The metaphor of contemporary existence is hidden in this work, that exhortation on the part of the artist to pursue one’s desires, one’s inclinations because it is only through that reckless act that it is possible to achieve full self-realisation and the fulfilment that most people continue to seek throughout their lives without realising that the key to achieving them is precisely that of listening to oneself and then acting so that everything can become reality. The same theme, that of opening oneself up to possibilities, seizing the opportunities that present themselves and believing that thoughts can materialise and become reality, is the protagonist of the artwork A Door in the Sky, which represents that existential symbol that allows a profound change to take place; leaving the door ajar one inevitably remains within what one knows, reassuring but in a certain sense static, while opening it can allow new energies to enter and give a glimpse towards other options, towards new paths that in any case would lead towards evolution.
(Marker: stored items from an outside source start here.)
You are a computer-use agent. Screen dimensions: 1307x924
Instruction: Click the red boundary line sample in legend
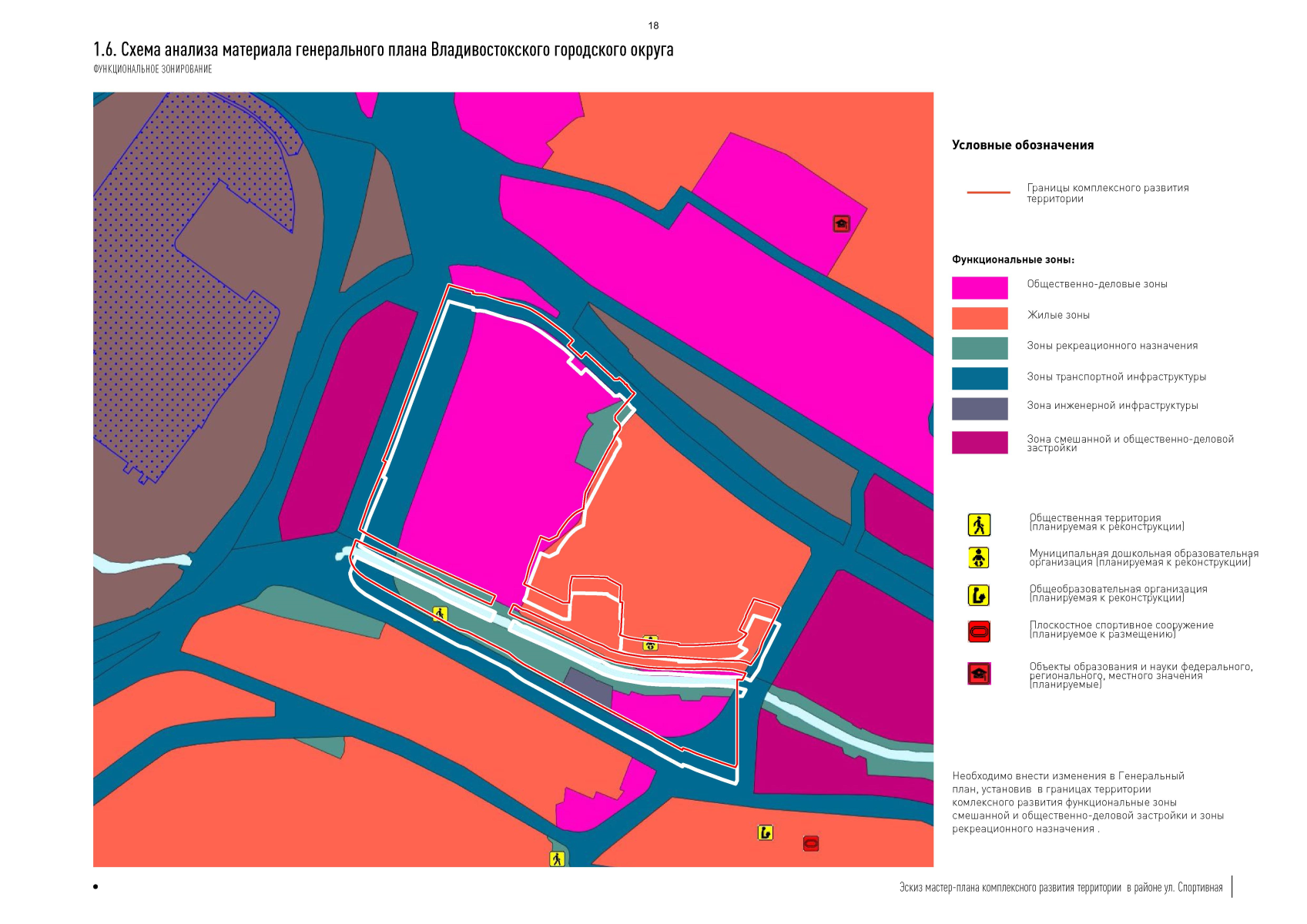click(988, 192)
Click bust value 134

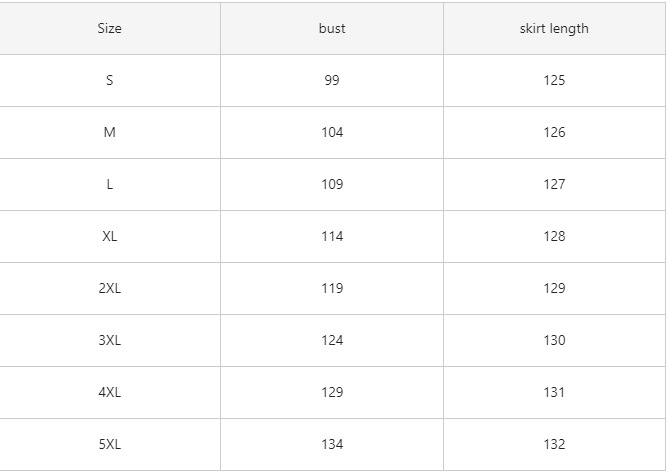(x=332, y=444)
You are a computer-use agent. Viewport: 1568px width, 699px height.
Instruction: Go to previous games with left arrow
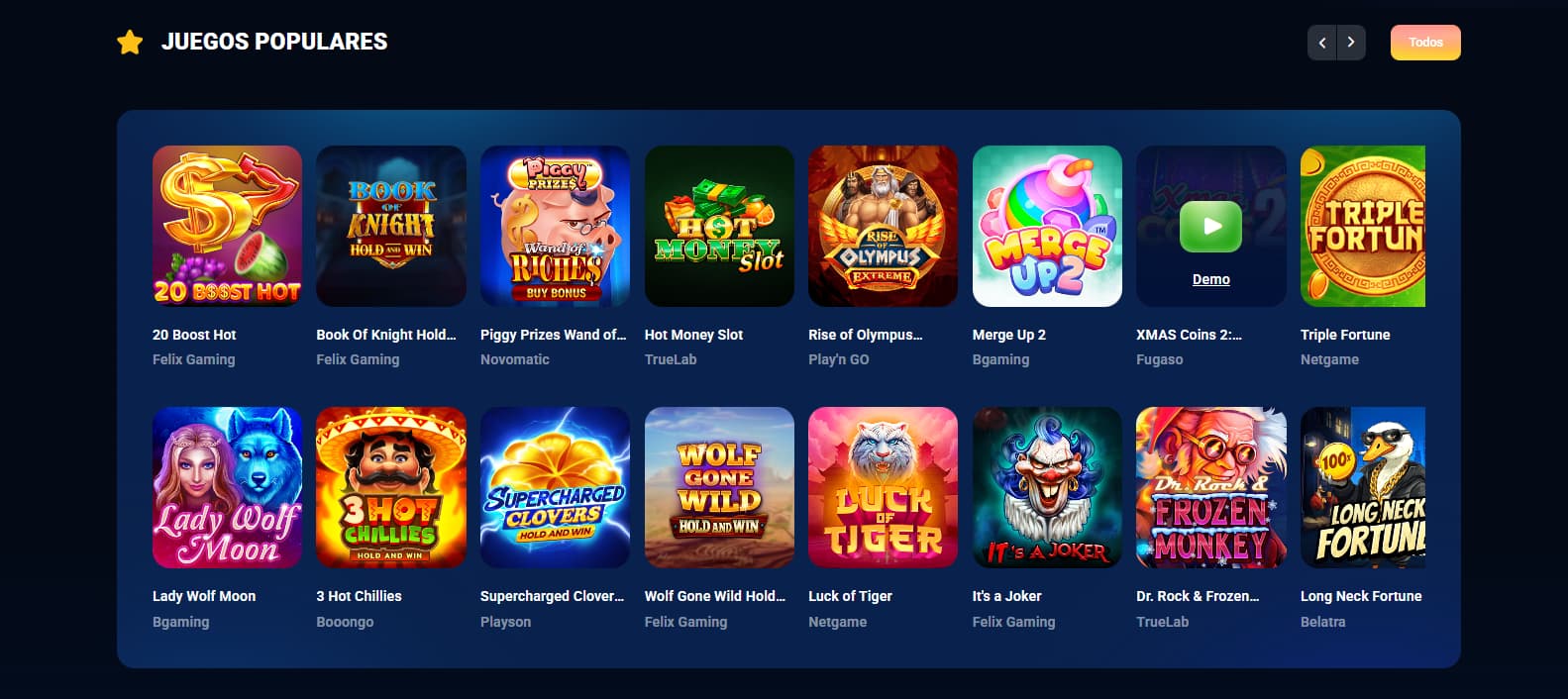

The sky represents positivity, Onofri’s suggestion is that even if one were to accept the risk of opening that door, the individual would continue to be supported by his experiences, by the knowledge he has acquired and by that balance that would allow him to maintain his centre while opening up to that something unexpected and perhaps precisely for this reason stimulating. In the artwork Il tempo è scaduto Time has expired, the artist seems, on the other hand, to exhort the observer not to let instants and circumstances follow one another without being able to live them to the full because then, once that infinite time he thought he had comes to an end, he might find himself regretting events and people he was not able to fully appreciate due to his unawareness of the passing of life. For several years now, Maria Rita Onofri has decided to devote herself completely to art, taking part in many group exhibitions. She has been included in several editions of the Catalogo dell’Arte Moderna Giorgio Mondadori and is currently holding a mini-personal exhibition that will end on 6 January at Villa Borromeo in Arcore.